DESCRIPTION OF THE TASK →
Set down all of the data that follows, keeping every character.

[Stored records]
┌────────

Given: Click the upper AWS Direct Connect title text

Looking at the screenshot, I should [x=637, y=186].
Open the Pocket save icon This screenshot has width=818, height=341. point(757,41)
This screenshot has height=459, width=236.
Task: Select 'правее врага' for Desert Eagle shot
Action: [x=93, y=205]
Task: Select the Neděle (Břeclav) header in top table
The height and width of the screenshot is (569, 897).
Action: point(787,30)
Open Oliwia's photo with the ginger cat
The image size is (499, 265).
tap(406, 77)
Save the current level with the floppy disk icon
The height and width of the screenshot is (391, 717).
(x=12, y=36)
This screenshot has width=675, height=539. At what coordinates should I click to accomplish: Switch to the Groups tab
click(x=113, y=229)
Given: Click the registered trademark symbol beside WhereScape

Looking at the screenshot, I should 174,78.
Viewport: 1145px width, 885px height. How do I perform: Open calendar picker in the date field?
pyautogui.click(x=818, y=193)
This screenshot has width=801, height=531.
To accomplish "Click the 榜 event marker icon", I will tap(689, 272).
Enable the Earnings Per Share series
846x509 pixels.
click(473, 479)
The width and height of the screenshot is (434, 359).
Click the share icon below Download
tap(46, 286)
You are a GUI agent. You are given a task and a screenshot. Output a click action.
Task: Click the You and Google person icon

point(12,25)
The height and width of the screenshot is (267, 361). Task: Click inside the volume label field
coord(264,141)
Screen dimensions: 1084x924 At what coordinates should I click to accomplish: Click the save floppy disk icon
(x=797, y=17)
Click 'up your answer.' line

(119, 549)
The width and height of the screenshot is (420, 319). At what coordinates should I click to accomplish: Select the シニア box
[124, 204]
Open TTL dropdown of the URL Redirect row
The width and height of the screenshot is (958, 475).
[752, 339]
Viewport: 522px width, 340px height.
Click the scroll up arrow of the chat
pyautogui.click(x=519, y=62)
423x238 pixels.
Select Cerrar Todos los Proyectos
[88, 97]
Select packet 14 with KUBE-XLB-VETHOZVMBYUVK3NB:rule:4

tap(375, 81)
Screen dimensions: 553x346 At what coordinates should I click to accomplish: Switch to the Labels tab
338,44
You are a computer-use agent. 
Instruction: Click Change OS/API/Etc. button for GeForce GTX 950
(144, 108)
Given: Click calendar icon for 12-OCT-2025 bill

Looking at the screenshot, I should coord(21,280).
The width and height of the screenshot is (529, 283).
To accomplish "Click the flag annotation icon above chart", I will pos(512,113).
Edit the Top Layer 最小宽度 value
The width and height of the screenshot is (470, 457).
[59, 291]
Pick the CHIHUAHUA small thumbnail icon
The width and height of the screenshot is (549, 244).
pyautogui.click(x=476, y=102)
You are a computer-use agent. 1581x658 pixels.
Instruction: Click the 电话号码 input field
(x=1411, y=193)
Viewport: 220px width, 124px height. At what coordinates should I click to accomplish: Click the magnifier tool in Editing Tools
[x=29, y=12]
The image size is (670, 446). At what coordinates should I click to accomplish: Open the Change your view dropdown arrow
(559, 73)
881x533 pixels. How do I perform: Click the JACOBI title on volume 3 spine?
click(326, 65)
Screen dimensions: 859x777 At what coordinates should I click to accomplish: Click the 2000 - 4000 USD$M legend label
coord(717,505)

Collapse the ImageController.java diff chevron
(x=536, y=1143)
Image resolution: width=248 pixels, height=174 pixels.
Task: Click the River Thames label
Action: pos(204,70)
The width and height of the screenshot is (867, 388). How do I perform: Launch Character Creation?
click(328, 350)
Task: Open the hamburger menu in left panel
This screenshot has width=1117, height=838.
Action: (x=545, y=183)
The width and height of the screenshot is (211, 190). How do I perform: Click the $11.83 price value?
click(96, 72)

└────────

TASK RESULT →
Given: Click the upper AWS Direct Connect title text

Looking at the screenshot, I should [x=637, y=186].
Open the Pocket save icon This screenshot has width=818, height=341. point(757,41)
This screenshot has height=459, width=236.
Task: Select 'правее врага' for Desert Eagle shot
Action: [x=93, y=205]
Task: Select the Neděle (Břeclav) header in top table
The height and width of the screenshot is (569, 897).
Action: point(787,30)
Open Oliwia's photo with the ginger cat
The image size is (499, 265).
tap(406, 77)
Save the current level with the floppy disk icon
The height and width of the screenshot is (391, 717).
(x=12, y=36)
This screenshot has width=675, height=539. At what coordinates should I click to accomplish: Switch to the Groups tab
click(x=113, y=229)
Given: Click the registered trademark symbol beside WhereScape

Looking at the screenshot, I should 174,78.
Viewport: 1145px width, 885px height. How do I perform: Open calendar picker in the date field?
pyautogui.click(x=818, y=193)
This screenshot has width=801, height=531.
To accomplish "Click the 榜 event marker icon", I will tap(689, 272).
Enable the Earnings Per Share series
846x509 pixels.
click(473, 479)
The width and height of the screenshot is (434, 359).
Click the share icon below Download
tap(46, 286)
You are a GUI agent. You are given a task and a screenshot. Output a click action.
Task: Click the You and Google person icon

point(12,25)
The height and width of the screenshot is (267, 361). Task: Click inside the volume label field
coord(264,141)
Screen dimensions: 1084x924 At what coordinates should I click to accomplish: Click the save floppy disk icon
(x=797, y=17)
Click 'up your answer.' line

(119, 549)
The width and height of the screenshot is (420, 319). At what coordinates should I click to accomplish: Select the シニア box
[124, 204]
Open TTL dropdown of the URL Redirect row
The width and height of the screenshot is (958, 475).
[752, 339]
Viewport: 522px width, 340px height.
Click the scroll up arrow of the chat
pyautogui.click(x=519, y=62)
423x238 pixels.
Select Cerrar Todos los Proyectos
[88, 97]
Select packet 14 with KUBE-XLB-VETHOZVMBYUVK3NB:rule:4

tap(375, 81)
Screen dimensions: 553x346 At what coordinates should I click to accomplish: Switch to the Labels tab
338,44
You are a computer-use agent. 
Instruction: Click Change OS/API/Etc. button for GeForce GTX 950
(144, 108)
Given: Click calendar icon for 12-OCT-2025 bill

Looking at the screenshot, I should coord(21,280).
The width and height of the screenshot is (529, 283).
To accomplish "Click the flag annotation icon above chart", I will pos(512,113).
Edit the Top Layer 最小宽度 value
The width and height of the screenshot is (470, 457).
[59, 291]
Pick the CHIHUAHUA small thumbnail icon
The width and height of the screenshot is (549, 244).
pyautogui.click(x=476, y=102)
You are a computer-use agent. 1581x658 pixels.
Instruction: Click the 电话号码 input field
(x=1411, y=193)
Viewport: 220px width, 124px height. At what coordinates should I click to accomplish: Click the magnifier tool in Editing Tools
[x=29, y=12]
The image size is (670, 446). At what coordinates should I click to accomplish: Open the Change your view dropdown arrow
(559, 73)
881x533 pixels. How do I perform: Click the JACOBI title on volume 3 spine?
click(326, 65)
Screen dimensions: 859x777 At what coordinates should I click to accomplish: Click the 2000 - 4000 USD$M legend label
coord(717,505)

Collapse the ImageController.java diff chevron
(x=536, y=1143)
Image resolution: width=248 pixels, height=174 pixels.
Task: Click the River Thames label
Action: pos(204,70)
The width and height of the screenshot is (867, 388). How do I perform: Launch Character Creation?
click(328, 350)
Task: Open the hamburger menu in left panel
This screenshot has width=1117, height=838.
Action: (x=545, y=183)
The width and height of the screenshot is (211, 190). How do I perform: Click the $11.83 price value?
click(96, 72)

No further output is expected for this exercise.